(Data provided)
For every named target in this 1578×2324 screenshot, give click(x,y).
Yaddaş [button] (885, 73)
(End Data provided)
(Data provided)
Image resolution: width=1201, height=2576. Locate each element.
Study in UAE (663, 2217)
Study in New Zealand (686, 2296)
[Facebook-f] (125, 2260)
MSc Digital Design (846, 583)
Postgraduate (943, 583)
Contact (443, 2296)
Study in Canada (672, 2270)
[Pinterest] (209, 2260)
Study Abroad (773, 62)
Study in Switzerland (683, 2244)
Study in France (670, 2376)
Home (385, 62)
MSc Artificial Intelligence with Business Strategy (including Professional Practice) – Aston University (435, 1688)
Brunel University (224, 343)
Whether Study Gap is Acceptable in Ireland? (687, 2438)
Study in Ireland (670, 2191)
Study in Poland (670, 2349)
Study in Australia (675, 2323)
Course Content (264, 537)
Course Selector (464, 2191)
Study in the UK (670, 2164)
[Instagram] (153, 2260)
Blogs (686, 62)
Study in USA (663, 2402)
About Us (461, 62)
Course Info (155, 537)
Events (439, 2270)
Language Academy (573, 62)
(End Data provided)
Could you repeat exactly the lines in the listing above from the one with "For every named" down to the one with "Yaddaş [button] (885, 73)"? Include both of those lines.

For every named target in this 1578×2324 screenshot, give click(x,y).
Yaddaş [button] (885, 73)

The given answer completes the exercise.